Inténtalo
Según el texto de lectura, ¿en qué año salió la película Fuerzas de la naturaleza?

Texto de lectura

* * * *

Si hay un parteaguas en mi biografía es el descubrimiento, en los últimos diez años, del feminismo, al que fui abrazando de a poco, leyéndolo, analizándolo y abordándolo lentamente desde diferentes perspectivas. Si tuviera que buscar otro cambio fundamental, aunque este se fue dando a lo largo de mi vida, sería en mi (o debería decir “la”) concepción del amor. Desde chica consumí todas y cada una de las comedias, novelas, y películas románticas que se me cruzaban por el camino: muchas, cuando era más chica, a escondidas de mis padres; otras sin esconder nada, pero con la advertencia de que aquello que estaba mirando era apenas “entretenimiento”. Sin embargo, cada una de esas piezas de arqueología audiovisual —las hollywoodenses, las de Televisa, las venezolanas o las argentinas— me interpelaba seriamente, aunque en esos momentos no pudiera expresar bien cómo.
En 1999 salió Fuerzas de la naturaleza, de Bronwen Hughes, y apenas estuvo disponible en VHS —probablemente un año después— fuimos a alquilarla con mis amigas para verla y nos quedamos hasta la madrugada discutiendo y analizándola. Había algo en la trama que nos dejó calladas a todas: el protagonista le es infiel a su prometida porque quiere. Aunque hay un intento de justificar el adulterio a través las fuerzas de la naturaleza del título (una serie de eventos ¿obliga? a que Ben Affleck y Sandra Bullock terminen durmiendo juntos en un motel), lo cierto es que él le es infiel consciente y premeditadamente a su novia, quien lo espera para su noche de bodas. Fue la primera vez, entonces, que vi en la televisión de mi casa un episodio de infidelidad deliberado y naturalizado. El film, además, tiene un “mal final feliz” (full spoiler alert): él, luego de varios días de pasión con una ardiente amante, decide dejar a su esposa plantada en el altar pero cuando llega y la ve se arrepiente.
Entonces Sandra Bullock se va sola y sigue su errático y liberal camino. Por “mal final feliz” me refiero a que, al ver el desarrollo de la película, una se encariña con la pareja de los personajes que interpretan Sandra y Ben, y supone que el final será con ellos emprendiendo una vida nueva juntos, como dos siluetas a contraluz de un atardecer post tormenta. Pero no: el personaje de Ben Affleck se da cuenta de que su affaire con el de Sandra fue hermoso, fue intenso (fue una cagada, sí, también), pero que no había dejado de amar a su esposa, así que no la iba a dejar por haberse mandado un moco. El final me dolió, porque fue Sandra quien caminó sola a contraluz. También me dolió ver cómo el papel de “amante” (el de ella, claro, aunque él también lo fuera) estaba claramente subordinado a la moral hollywoodense: bohemia, de vida excéntrica —es decir, había sido bailarina exótica—, impetuosa, divertida, espontánea. Lo opuesto a su futura esposa: seria, de “familia”, planificadora, probablemente la madre de sus hijos. Una dicotomía arquetípica que, sin embargo, se parecía mucho más a la vida que el “pobre/rica”, “padres enemistados”, “buena/mala” de las demás comedias románticas.

* * * *

Datos proporcionados
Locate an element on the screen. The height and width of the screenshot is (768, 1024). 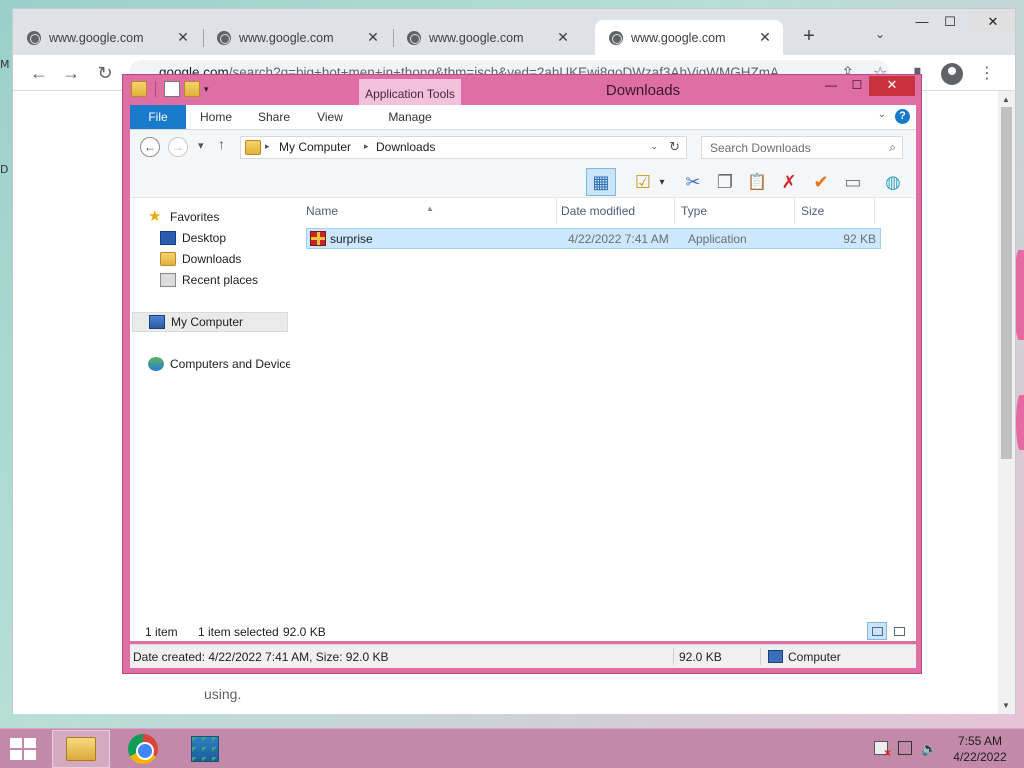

* * * *

Ejercicio resuelto
En 1999.